Die Klägerin muß sich die Haustürsituation zurechnen lassen, weil der im ersten Rechtszug vernommene Zeuge ... als von ihr beauftragter Vermittler tätig geworden ist (vgl. MünchKommBGB-Ulmer, 3. Aufl., § 1 HWiG Rdnr. 15). Dieser Zeuge hat bekundet, die Beklagten hätten am 30.4.1993 einen von ihm vermittelten Bauvertrag mit der Firma ... Hausbau GmbH geschlossen. Diese sei anschließend in Konkurs geraten. Da er, der Zeuge, davon ausgegangen sei, daß die Beklagten nach wie vor bauen wollten, habe er den Geschäftsführer der Klägerin gefragt, ob dieser den Beklagten ein Angebot machen könne. Die Klägerin habe dann vorgeschlagen, das Haus für einen Preis zu bauen, der um 16.000,-- DM niedriger gewesen sei als der mit der Firma ... Hausbau GmbH vereinbarte. Daraufhin habe er, der Zeuge, sich mit den Beklagten in Verbindung gesetzt, für den Fall, daß noch Bauabsicht bestünde, ein Angebot angekündigt und den Termin vom 18.12.1994 vereinbart. Aus dieser Aussage ergibt sich zweifelsfrei, daß der Zeuge ... nicht auf Initiative der Beklagten, sondern im Auftrag der Klägerin als deren Vermittler tätig geworden ist, auch wenn er damals mit der Klägerin noch keinen Handelsvertretervertrag geschlossen hatte. Dies findet eine zusätzliche Bestätigung in dem Schreiben des Zeugen an den Geschäftsführer der Klägerin vom 2.10.2001. Es heißt dort nach dem Bericht über den nicht zur Ausführung gelangten Vertrag der Beklagten mit der Firma ... Hausbau GmbH wörtlich: "Die Auftragssumme für die gleiche Leistung 1t. ...vertrag betrug 200.000,-- DM war also um 14.000,-- DM höher. Dieses trug ich der Familie vor - worauf Sie mich baten einen neuen Vertrag mit ... in die Wege zu leiten ...". Bei der mit "Sie" angesprochenen Person kann es sich schon aus sprachlichen Gründen nur um den angeschriebenen Geschäftsführer der Klägerin handeln. Auch nach diesem Schreiben hat der Geschäftsführer der Klägerin den Zeugen beauftragt, das Zustandekommen des Vertrages mit den Beklagten zu vermitteln. Da das Schreiben und die Aussage des Zeugen ... sich insofern entgegen der Meinung der Klägerin decken, bestand kein Anlaß, den Zeugen im zweiten Rechtszug nochmals zu vernehmen.

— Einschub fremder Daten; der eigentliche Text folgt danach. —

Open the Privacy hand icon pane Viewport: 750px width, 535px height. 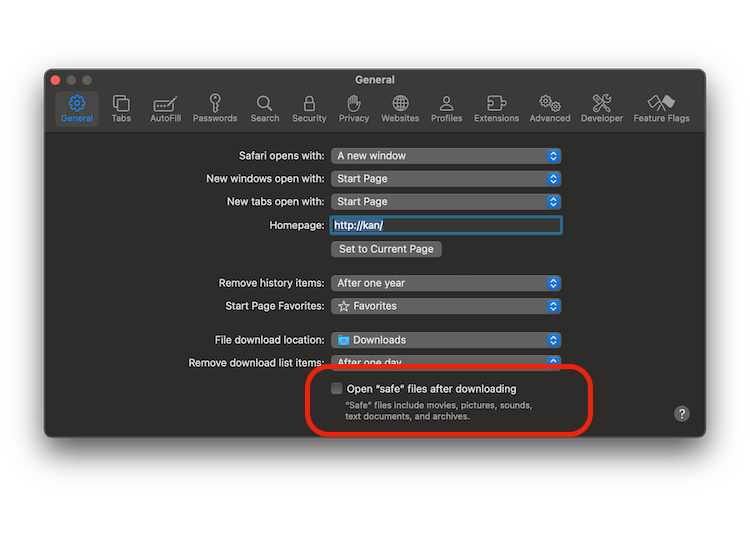point(354,108)
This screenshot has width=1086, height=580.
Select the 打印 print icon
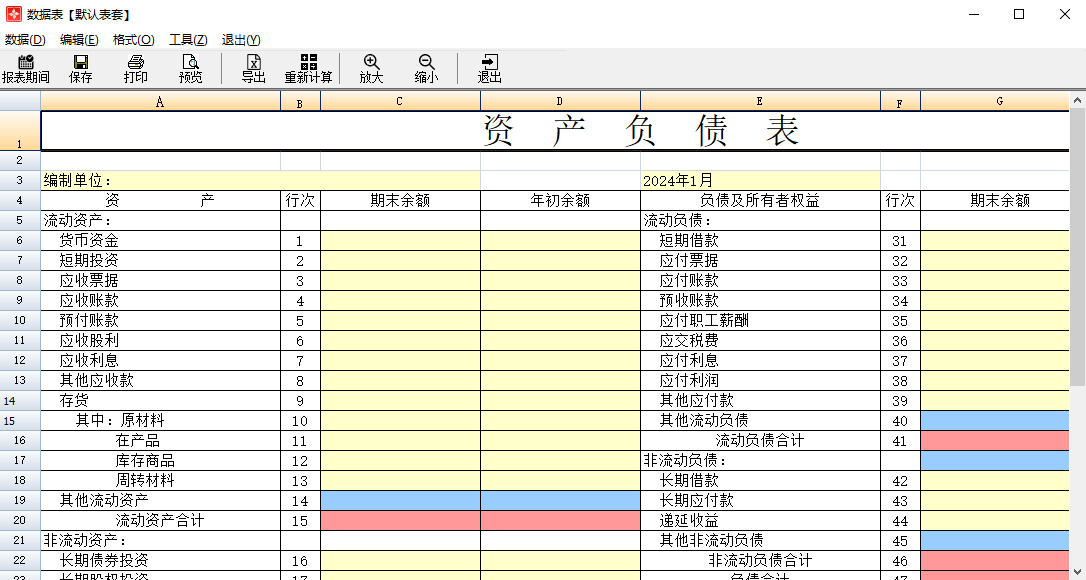136,68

b) Da die Beklagten durch eine Haustürsituation zur Abgabe ihres Vertragsangebots bestimmt worden sind, stand ihnen gemäß § 1 Abs. 1 Nr. 1 HWiG alter Fassung ein Widerrufsrecht zu.

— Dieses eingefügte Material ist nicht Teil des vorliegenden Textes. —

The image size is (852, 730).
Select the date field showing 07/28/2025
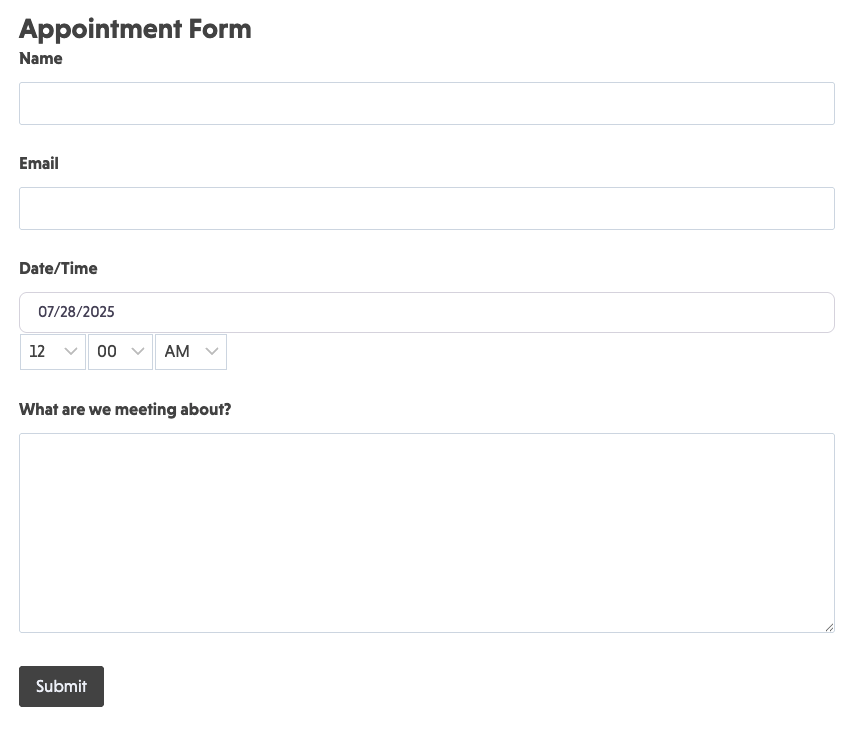click(x=426, y=312)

Dem steht nicht entgegen, daß die Beklagten am 30.4.1993 mit der anschließend in Konkurs geratenen Firma ... Hausbau GmbH einen ähnlichen Vertrag geschlossen haben; auf die diesbezüglichen Ausführungen in den Entscheidungsgründen des angefochtenen Urteils wird verwiesen.

Das Widerrufsrecht war auch nicht nach § 1 Abs. 2 Nr. 1 HWiG alter Fassung ausgeschlossen, weil die mündliche Vertragsverhandlung nicht auf einer vorhergehenden Bestellung beruhte. Zwar haben die Beklagten mit dem Zeugen ... den Hausbesuch vom 18.12.1994 vereinbart; das ist aber nur geschehen, weil der Zeuge ..., wie aus seiner Aussage folgt, unverlangt mit den Beklagten telefonischen Kontakt aufgenommen hat. Es handelte sich damit um eine provozierte Bestellung, die das Widerrufsrecht nicht entfallen ließ, weil sie auf Anbieterinitiative beruhte (vgl. MünchKommBGB-Ulmer, a.a.O., Rdnr. 46; Palandt/Putzo, BGB, 61. Aufl., § 1 HWiG Rdnr. 23).

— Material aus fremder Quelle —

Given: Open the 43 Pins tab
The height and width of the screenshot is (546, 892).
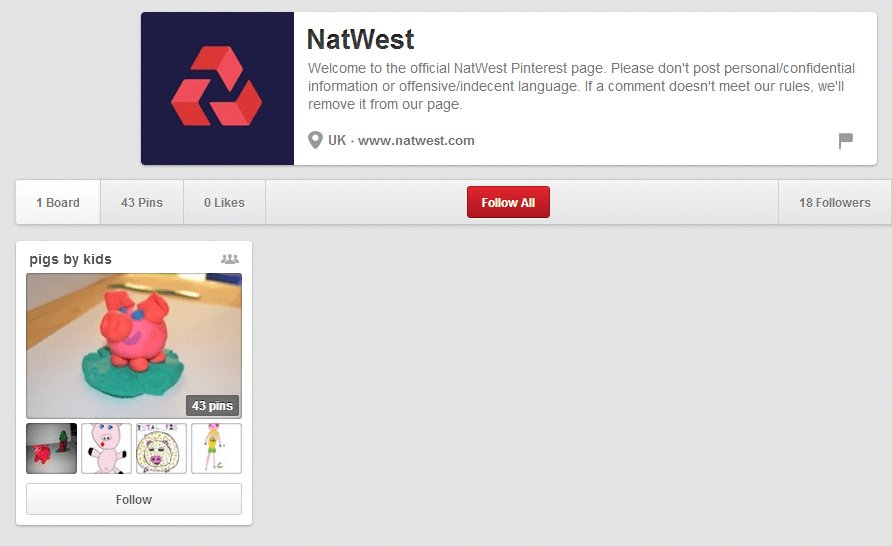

c) Die Beklagten sind über das ihnen zustehende Widerrufsrechtt unstreitig nicht belehrt worden, so daß die einwöchige Widerrufsfrist nicht in Gang gesetzt worden ist (§ 2 Abs. 1 HWiG alter Fassung). Ihre im Schreiben vom 24.9.2001 zum Ausdruck gebrachte Widerrufserklärung war deshalb wirksam. Dies hat zur Folge, daß der Klägerin weder der geltend gemachte pauschalierte Vergütungsanspruch noch ein Schadensersatzanspruch wegen Nichterfüllung zusteht.

2. Nach alledem ist die Berufung der Klägerin gegen das angefochtene Urteil mit der sich aus § 97 Abs. 1 ZPO ergebenden Kostenfolge zurückzuweisen.

Die übrigen Nebenentscheidungen beruhen auf §§ 708 Nr. 10, 711, 713, 546 Abs. 2 (a. F.) ZPO.

Die Voraussetzungen für die Zulassung der Revision (§ 543 Abs. 2 ZPO) liegen nicht vor.